This is a followup to [this question](https://mathoverflow.net/q/334266/461). (Matt Feller also mentioned this followup in a comment to the question linked to above.)

For any category $\mathcal C$ write $\mathcal C^{\mathcal C}$ for the category of endofunctors of $\mathcal C$, and write $[\operatorname{Ob}({\mathcal C})]$ for the collection of isomorphism classes of objects of $\mathcal C$. (Note that $[\operatorname{Ob}({\mathcal C})]$ is not necessarily a set.)

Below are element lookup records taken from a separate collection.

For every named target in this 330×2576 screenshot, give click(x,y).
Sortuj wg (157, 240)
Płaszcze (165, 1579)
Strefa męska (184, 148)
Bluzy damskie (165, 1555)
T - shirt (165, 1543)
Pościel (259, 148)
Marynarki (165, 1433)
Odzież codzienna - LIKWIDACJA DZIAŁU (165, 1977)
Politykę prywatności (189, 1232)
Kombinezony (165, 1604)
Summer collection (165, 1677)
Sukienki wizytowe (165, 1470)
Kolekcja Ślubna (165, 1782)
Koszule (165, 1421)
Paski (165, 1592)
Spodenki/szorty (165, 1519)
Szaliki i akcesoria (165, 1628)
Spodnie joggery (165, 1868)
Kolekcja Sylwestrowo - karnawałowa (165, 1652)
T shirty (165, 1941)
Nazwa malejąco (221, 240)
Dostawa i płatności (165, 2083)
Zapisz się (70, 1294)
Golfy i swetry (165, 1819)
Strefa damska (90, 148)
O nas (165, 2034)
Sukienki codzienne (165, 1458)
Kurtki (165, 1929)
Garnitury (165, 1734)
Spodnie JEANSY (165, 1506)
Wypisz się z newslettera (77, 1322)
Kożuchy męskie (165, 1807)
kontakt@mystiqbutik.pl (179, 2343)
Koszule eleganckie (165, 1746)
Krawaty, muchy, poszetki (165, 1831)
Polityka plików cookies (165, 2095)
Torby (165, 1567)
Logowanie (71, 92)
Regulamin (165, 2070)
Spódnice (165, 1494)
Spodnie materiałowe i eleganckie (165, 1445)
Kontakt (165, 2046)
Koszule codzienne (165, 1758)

Let $\mathcal C$ be a category which is **not** equivalent to a category having exactly one object and one morphism.

Are the following statements necessarily true?

(1) There is **no** surjection $[\operatorname{Ob}(\mathcal C)]\to[\operatorname{Ob}(\mathcal C^{\mathcal C})]$.

(2) There is **no** injection $[\operatorname{Ob}(\mathcal C^{\mathcal C})]\to[\operatorname{Ob}(\mathcal C)]$.

A positive answer to at least one of the above questions would also answer the question linked to above. A negative answer to at least one of the above questions would also answer [this older question](https://mathoverflow.net/q/211489/461).

(We assume that we are working in ZFC.)